*DOCUMENT PASSAGE*.

▶

Re: [PATCH] kernel/signal: Signal-based pre-coredump notification

From: Christian Brauner
Date: Sat Oct 13 2018 - 06:45:54 EST


On Fri, Oct 12, 2018 at 05:33:35PM -0700, Enke Chen wrote:
> For simplicity and consistency, this patch provides an implementation
> for signal-based fault notification prior to the coredump of a child
> process. A new prctl command, PR_SET_PREDUMP_SIG, is defined that can
> be used by an application to express its interest and to specify the
> signal (SIGCHLD or SIGUSR1 or SIGUSR2) for such a notification. A new
> signal code (si_code), CLD_PREDUMP, is also defined for SIGCHLD.

◀

*GIVEN DATA*.
▶

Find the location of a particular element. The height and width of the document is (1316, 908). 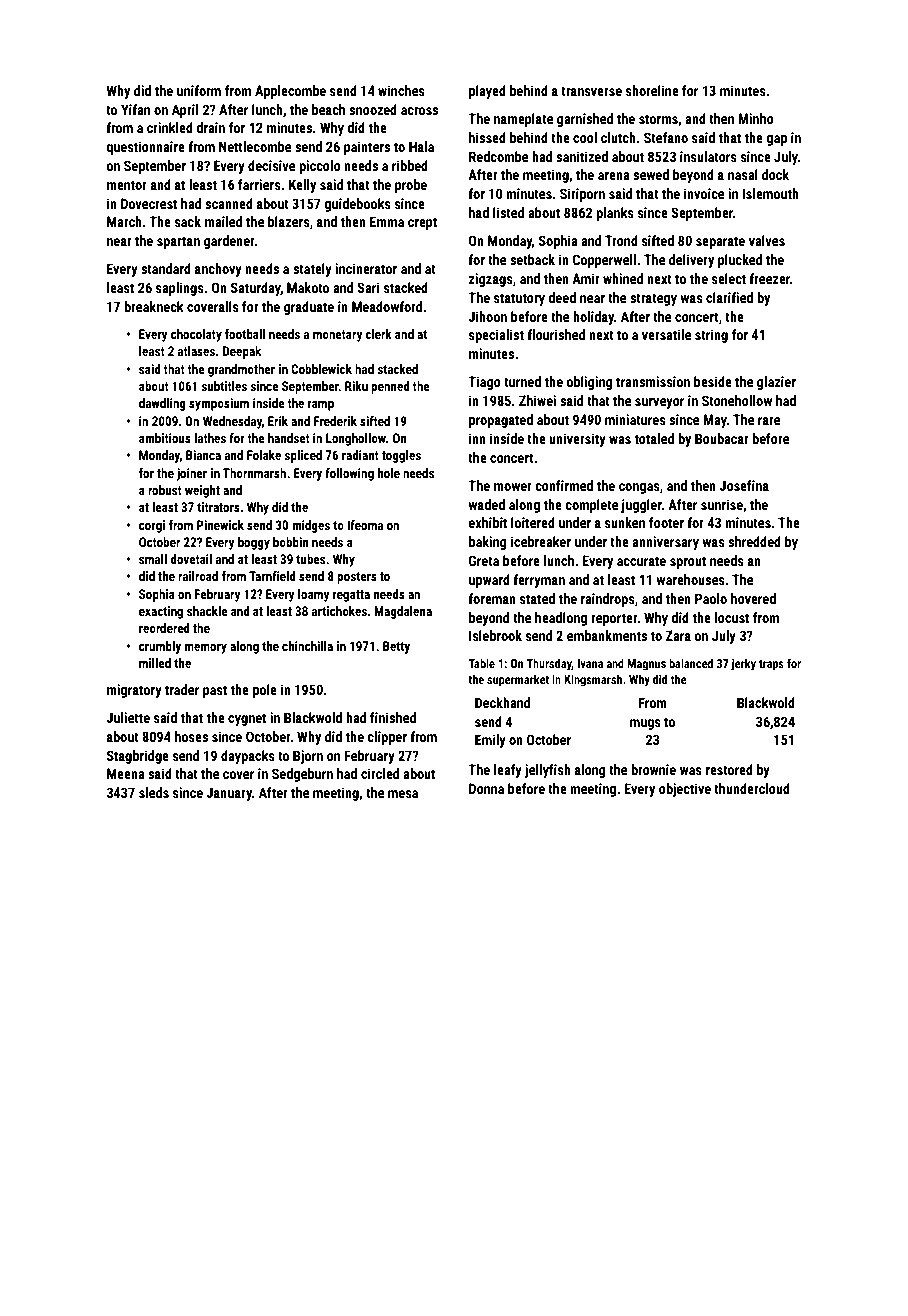

Betty is located at coordinates (396, 647).
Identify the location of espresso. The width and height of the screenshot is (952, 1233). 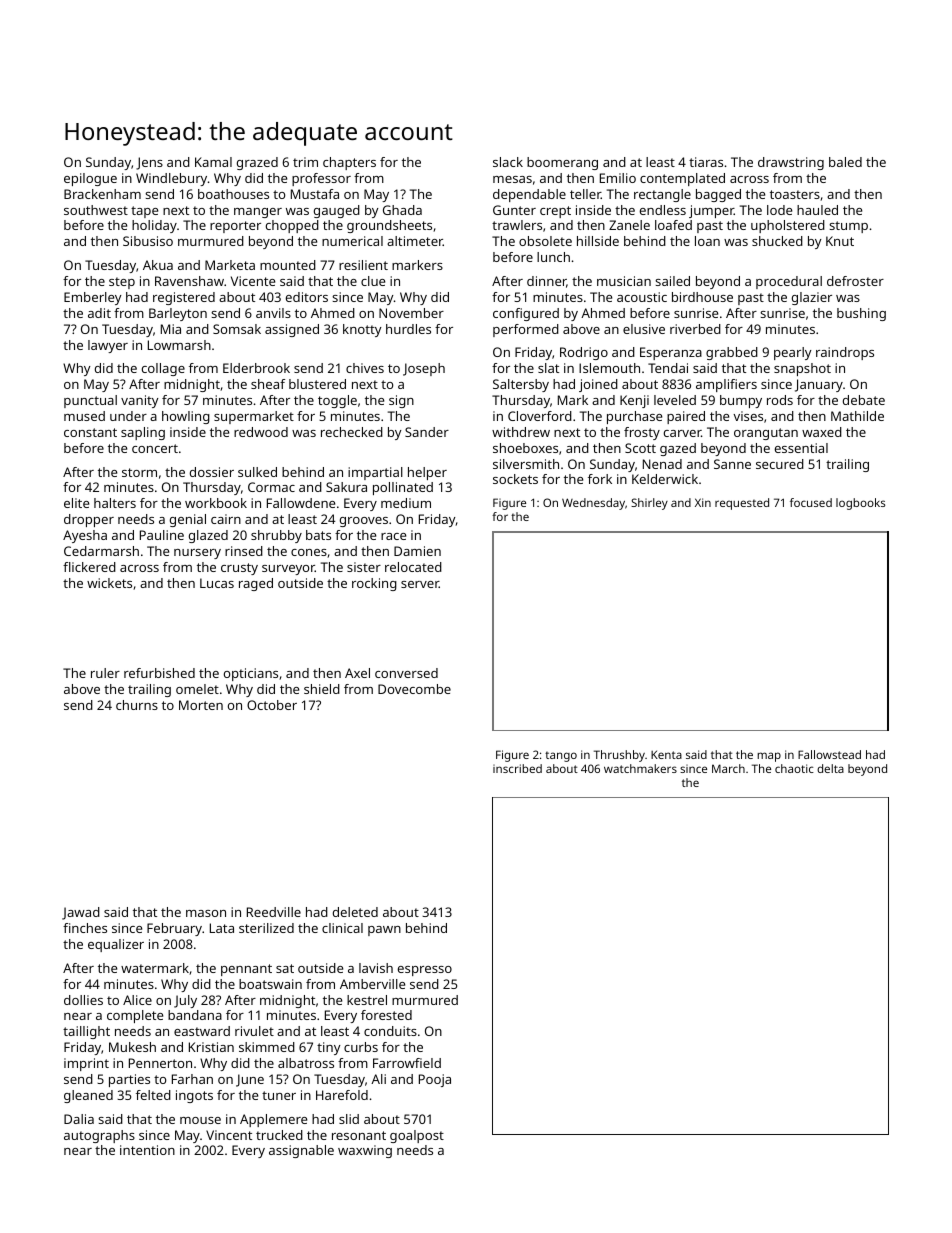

◀

*WRITTEN EXERCISE*. Reproduce the entire mailing list reply about the pre-coredump signal patch verbatim, from its subject line through its last quoted line. These lines have no connection to the mailing list reply about the pre-coredump signal patch.

*WRITTEN SOLUTION*.
Re: [PATCH] kernel/signal: Signal-based pre-coredump notification

From: Christian Brauner
Date: Sat Oct 13 2018 - 06:45:54 EST


On Fri, Oct 12, 2018 at 05:33:35PM -0700, Enke Chen wrote:
> For simplicity and consistency, this patch provides an implementation
> for signal-based fault notification prior to the coredump of a child
> process. A new prctl command, PR_SET_PREDUMP_SIG, is defined that can
> be used by an application to express its interest and to specify the
> signal (SIGCHLD or SIGUSR1 or SIGUSR2) for such a notification. A new
> signal code (si_code), CLD_PREDUMP, is also defined for SIGCHLD.